Sie sind hier: Startseite / Publikationen / Zeitschriftenartikel / Ich mag, was ich kann oder kann ich, was ich mag? Über das Zusammenspiel von Interesse, Freude und Konzeptwissen im Fach Chemie
Ich mag, was ich kann oder kann ich, was ich mag? Über das Zusammenspiel von Interesse, Freude und Konzeptwissen im Fach Chemie
Höft, L., Bernholt, S.

Ich mag, was ich kann oder kann ich, was ich mag? Über das Zusammenspiel von Interesse, Freude und Konzeptwissen im Fach Chemie

Zeitschrift für Didaktik der Naturwissenschaften (ZfDN).

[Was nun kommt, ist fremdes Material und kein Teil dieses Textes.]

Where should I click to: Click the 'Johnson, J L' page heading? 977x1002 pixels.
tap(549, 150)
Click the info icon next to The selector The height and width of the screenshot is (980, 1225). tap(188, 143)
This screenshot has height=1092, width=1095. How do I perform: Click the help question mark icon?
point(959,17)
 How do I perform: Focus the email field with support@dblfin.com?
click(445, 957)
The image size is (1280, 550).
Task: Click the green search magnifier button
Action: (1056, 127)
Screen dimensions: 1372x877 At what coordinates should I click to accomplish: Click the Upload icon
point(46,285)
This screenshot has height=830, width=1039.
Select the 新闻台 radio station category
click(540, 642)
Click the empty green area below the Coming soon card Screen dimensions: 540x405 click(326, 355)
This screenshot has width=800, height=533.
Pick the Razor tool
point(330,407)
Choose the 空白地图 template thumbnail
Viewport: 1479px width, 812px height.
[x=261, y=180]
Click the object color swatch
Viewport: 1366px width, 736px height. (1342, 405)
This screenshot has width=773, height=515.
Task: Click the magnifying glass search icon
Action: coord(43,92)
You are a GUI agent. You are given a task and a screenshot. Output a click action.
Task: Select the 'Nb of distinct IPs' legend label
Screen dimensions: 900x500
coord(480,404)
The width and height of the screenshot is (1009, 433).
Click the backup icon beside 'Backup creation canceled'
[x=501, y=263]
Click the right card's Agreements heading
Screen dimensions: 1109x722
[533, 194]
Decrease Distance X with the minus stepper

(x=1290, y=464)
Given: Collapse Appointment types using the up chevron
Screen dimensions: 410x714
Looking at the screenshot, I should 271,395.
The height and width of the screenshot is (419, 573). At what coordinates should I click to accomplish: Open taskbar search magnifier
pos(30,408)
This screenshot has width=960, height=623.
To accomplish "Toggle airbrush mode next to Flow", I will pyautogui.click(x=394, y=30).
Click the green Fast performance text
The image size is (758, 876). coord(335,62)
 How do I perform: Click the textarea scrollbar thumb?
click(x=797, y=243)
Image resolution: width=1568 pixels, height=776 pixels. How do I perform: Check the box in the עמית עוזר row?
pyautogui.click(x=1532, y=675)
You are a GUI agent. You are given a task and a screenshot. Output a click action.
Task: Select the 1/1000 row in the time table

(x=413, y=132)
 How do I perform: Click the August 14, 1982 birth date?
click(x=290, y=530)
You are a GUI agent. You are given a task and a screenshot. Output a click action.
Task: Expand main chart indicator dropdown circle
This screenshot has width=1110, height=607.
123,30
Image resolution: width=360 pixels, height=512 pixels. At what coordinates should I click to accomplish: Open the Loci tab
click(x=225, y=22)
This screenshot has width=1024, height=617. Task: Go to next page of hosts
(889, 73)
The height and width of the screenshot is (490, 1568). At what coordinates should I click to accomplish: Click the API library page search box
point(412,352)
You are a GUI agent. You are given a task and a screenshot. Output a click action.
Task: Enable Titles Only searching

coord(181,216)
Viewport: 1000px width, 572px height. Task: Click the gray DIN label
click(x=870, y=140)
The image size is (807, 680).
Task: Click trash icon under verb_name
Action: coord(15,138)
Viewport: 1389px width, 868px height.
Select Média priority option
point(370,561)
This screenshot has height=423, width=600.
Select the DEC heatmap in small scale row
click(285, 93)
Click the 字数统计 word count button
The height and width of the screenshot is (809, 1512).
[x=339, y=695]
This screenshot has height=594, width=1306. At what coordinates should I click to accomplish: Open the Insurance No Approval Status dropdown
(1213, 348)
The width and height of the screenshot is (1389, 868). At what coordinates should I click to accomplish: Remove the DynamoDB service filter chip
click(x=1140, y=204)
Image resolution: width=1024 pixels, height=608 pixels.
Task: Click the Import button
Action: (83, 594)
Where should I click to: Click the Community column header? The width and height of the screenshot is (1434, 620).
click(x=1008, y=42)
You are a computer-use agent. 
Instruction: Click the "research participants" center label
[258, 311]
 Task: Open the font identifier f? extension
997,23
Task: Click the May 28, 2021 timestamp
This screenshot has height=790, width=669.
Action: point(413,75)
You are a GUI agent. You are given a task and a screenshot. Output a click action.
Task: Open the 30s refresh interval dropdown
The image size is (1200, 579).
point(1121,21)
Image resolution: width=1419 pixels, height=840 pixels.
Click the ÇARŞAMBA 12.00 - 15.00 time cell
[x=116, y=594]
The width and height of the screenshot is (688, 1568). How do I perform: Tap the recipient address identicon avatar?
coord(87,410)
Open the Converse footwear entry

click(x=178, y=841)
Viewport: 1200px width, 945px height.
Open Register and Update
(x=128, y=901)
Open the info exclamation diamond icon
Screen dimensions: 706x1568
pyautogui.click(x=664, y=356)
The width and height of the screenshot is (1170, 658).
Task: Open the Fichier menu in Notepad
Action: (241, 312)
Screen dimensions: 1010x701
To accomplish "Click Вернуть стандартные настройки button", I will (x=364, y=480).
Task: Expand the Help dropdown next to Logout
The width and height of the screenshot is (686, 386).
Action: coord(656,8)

DOI: 10.1007/s40573-019-00097-4

Die Förderung des Interesses und der Freude am Fach sowie der Erwerb eines grundlegenden Verständnisses chemischer Konzepte sind wesentliche Ziele des Chemieunterrichts. Diese motivationalen und kognitiven Personenmerkmale prägen nicht nur das Handeln der Schülerinnen und Schüler im Unterricht, sondern auch außerhalb der Schule. In dieser Studie wurde daher untersucht, inwieweit sich die Freude am Chemieunterricht, das Konzeptwissen und das individuelle Interesse der Schülerinnen und Schüler an der Domäne Chemie gegenseitig beeinflussen. Hierzu wurde in einer längsschnittlichen Fragebogenstudie das individuelle Interesse, die Freude und das Konzeptwissen von N = 756 Gymnasiasten (52 % weiblich, Alter zum Studienbeginn = 14,7 Jahre) in der neunten, zehnten und elften Jahrgangsstufe erfasst sowie die Entwicklung der einzelnen Konstrukte und Wechselwirkungen zwischen den Konstrukten, d. h. Effekte auf die individuelle Veränderung über die Zeit, mittels latenter Strukturgleichungsmodelle untersucht. Univariate Analysen zeigen einen geringen Abfall des individuellen Interesses sowie einen moderaten Abfall der Freude und zeitgleich einen starken Anstieg des Konzeptwissens. Hinsichtlich des Zusammenhangs zwischen den Konstrukten deuten bivariate Latent Change Score Modelle auf beidseitige Wechselwirkungen zwischen den drei Konstrukten hin. Bei gleichzeitiger Berücksichtigung aller drei Konstrukte mittels trivariater Analysen zeigen sich weiterhin reziproke Zusammenhänge zwischen der Freude und dem Konzeptwissen, jedoch nur einseitig positive Effekte der Freude und des Konzeptwissens auf die Veränderung des individuellen Interesses. Die Befunde unterstreichen die Relevanz motivationaler Variablen für das Lernen und weisen auf Potentiale einer gezielteren Integration von Interessen der Schülerinnen und Schüler in den Chemieunterricht hin.